EXERCISE OBJECTIVE:
Where the records below reach the line containing "Switch to the 概览 tab", start transcribing, and end with the line containing "Open the email", exactly and with nothing else added.

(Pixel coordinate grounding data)
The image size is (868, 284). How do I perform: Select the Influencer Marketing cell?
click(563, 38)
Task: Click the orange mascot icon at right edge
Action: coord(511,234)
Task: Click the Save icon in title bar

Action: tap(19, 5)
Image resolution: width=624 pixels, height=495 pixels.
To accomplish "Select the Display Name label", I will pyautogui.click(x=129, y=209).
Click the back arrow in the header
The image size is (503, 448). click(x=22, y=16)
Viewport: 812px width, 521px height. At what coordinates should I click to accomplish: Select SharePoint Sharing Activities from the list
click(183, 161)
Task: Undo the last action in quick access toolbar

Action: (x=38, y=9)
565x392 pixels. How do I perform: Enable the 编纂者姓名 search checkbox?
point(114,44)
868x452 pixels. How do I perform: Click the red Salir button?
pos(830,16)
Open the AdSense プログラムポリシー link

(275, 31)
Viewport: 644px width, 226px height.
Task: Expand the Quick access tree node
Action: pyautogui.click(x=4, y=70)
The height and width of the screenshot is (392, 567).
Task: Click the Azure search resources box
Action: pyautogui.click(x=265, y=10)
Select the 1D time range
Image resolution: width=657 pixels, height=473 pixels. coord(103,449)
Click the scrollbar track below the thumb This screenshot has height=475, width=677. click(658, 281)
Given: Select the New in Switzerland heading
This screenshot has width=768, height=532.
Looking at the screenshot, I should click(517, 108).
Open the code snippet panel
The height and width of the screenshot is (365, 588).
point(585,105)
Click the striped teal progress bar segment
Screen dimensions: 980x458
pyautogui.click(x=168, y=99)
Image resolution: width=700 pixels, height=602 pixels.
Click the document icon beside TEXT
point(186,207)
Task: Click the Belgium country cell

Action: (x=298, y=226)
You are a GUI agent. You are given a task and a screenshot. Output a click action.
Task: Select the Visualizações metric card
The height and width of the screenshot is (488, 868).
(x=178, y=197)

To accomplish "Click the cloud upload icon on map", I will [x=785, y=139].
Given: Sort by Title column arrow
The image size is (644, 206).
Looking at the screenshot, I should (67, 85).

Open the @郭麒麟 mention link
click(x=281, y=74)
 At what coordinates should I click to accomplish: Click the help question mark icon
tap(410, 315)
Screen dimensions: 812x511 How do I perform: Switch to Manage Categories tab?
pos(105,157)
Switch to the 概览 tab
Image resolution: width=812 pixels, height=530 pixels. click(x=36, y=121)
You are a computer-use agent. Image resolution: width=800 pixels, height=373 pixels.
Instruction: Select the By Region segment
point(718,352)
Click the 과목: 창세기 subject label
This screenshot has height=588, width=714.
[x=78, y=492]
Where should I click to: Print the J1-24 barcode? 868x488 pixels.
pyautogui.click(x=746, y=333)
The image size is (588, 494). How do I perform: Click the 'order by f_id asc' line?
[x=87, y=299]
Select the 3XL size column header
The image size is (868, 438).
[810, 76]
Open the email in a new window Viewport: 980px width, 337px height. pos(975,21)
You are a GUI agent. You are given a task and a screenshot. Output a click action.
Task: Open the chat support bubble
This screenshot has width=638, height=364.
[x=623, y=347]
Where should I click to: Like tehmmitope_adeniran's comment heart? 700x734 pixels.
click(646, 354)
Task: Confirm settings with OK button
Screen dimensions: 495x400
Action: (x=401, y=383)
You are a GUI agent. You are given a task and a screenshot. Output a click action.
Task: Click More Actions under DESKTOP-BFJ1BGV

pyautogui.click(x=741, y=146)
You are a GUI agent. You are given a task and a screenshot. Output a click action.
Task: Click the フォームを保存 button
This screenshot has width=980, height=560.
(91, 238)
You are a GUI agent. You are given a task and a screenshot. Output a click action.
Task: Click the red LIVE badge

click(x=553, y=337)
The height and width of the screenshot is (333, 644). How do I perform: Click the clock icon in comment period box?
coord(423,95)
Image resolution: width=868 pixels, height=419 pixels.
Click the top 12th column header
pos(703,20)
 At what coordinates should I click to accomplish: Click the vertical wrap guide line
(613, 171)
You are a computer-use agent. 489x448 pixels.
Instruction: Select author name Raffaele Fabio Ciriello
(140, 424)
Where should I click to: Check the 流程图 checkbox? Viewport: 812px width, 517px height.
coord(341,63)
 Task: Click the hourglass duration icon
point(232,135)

RESPONSE BOX:
Switch to the 概览 tab
Image resolution: width=812 pixels, height=530 pixels. click(x=36, y=121)
You are a computer-use agent. Image resolution: width=800 pixels, height=373 pixels.
Instruction: Select the By Region segment
point(718,352)
Click the 과목: 창세기 subject label
This screenshot has height=588, width=714.
[x=78, y=492]
Where should I click to: Print the J1-24 barcode? 868x488 pixels.
pyautogui.click(x=746, y=333)
The image size is (588, 494). How do I perform: Click the 'order by f_id asc' line?
[x=87, y=299]
Select the 3XL size column header
The image size is (868, 438).
[810, 76]
Open the email in a new window Viewport: 980px width, 337px height. pos(975,21)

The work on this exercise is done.